As per ICRA’s estimates, the total housing credit outstanding in India as on March 31, 2016 was around Rs 12.5 trillion as against Rs 10.5 trillion as on March 31, 2015, indicating an annualised growth of 19% in FY16.
The housing credit growth was witnessed by both banks and Housing Finance Companies (HFCs). Growth in HFCs was further characterised by small entrants in the segment. They were focused on financing affordable housing schemes, and tapping self- employed and new borrowers. Buying home was also being considered actively in Tier II/III cities.
With the Government also laying focus on the affordable housing segment, HFCs have largely focused to provide loan access in rural and semi-urban areas. These areas are usually underbanked and presented a ready opportunity. A wide-spread population base supplemented by growth in income and rapid urbanisation; pushed the consumer home loan segment. This lucrative market also attracted large housing corporations.
New borrowers were charged a low interest rate. They were also offered incentives like low processing charges. In addition, there were no prepayment penalties attached. Targeted campaigns were launched to induce the tech-savvy generation between the age group of 18-25 years.
Perspective on real estate bill
There was a lot of consumer action happening on the ground. Frustrated buyers expressed their agitation on the streets. Grievances of home buyers, like a family required to pay hefty rent and a hefty EMI together was in the spotlight. There were cases where the home buyers shifted to their owned house, even when full amenities like a lift were not in place. There were also allegations that mass advertising through different channels have misled the buyers. A strong case in point was when a big project developer was brought into the limelight, by flat owners for building floors above the permitted level. The case was brought to attention by the owners of the house in the same building, with its fate hanging in balance in the court now.

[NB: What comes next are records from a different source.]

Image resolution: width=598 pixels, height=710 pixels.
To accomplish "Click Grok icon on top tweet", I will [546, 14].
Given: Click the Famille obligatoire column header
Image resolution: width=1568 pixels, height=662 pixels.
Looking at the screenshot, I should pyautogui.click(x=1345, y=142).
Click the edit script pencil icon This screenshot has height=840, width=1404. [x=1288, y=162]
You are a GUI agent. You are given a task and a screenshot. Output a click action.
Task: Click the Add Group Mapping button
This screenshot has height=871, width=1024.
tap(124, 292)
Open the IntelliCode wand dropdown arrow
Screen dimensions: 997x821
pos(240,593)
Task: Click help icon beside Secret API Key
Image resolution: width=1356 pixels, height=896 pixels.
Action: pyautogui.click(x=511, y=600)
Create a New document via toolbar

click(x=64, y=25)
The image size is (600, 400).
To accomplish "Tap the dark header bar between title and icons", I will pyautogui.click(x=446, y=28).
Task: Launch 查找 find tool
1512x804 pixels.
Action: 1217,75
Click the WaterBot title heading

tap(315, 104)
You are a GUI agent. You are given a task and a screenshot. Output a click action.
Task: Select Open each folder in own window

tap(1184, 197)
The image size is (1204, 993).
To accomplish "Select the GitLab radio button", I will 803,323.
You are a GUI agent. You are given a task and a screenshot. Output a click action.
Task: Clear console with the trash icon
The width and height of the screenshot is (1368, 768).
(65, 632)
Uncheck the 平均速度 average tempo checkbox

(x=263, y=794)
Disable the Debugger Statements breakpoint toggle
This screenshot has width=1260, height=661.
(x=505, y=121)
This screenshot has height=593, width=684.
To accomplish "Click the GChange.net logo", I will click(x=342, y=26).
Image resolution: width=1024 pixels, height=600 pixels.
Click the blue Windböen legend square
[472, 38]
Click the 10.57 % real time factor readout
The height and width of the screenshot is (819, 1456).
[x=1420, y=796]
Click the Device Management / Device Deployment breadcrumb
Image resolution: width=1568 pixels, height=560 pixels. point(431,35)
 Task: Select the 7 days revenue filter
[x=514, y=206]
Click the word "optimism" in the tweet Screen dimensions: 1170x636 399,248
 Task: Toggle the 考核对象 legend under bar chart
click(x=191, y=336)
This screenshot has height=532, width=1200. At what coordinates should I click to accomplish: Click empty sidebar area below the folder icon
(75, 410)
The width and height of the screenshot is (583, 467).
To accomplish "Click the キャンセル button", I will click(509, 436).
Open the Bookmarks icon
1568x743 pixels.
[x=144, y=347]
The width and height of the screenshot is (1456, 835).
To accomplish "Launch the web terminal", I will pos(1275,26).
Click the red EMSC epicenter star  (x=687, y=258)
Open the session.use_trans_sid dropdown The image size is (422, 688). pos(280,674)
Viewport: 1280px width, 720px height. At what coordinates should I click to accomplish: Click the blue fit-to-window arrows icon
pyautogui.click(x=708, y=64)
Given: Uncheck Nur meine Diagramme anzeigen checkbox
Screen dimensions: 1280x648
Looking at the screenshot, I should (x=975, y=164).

The real estate bill was introduced to bring transparency in home buying transactions to the core. Some highlights;
1. A state real estate regulatory body was formulated as a government representative to deal with consumer grievances
2. More importantly, the project developer is required to park 70% of the funds collected through booked amount in a central bank account. This was done to stop the business temptation to recycle funds in new projects
3. Now, the buyers will pay only for the carpet area, leaving no ambiguity on the matter
4. For a delay in the project, the developer will be legally bound to pay the EMI paid by the consumers back to them
5. The concept of after-sales service has been incorporated, if any deficiency is noted by the consumer
6. Developer is not allowed to make any changes in the project plan without the consent of all the buyers as this will be viewed as a money extraction allegation legally now.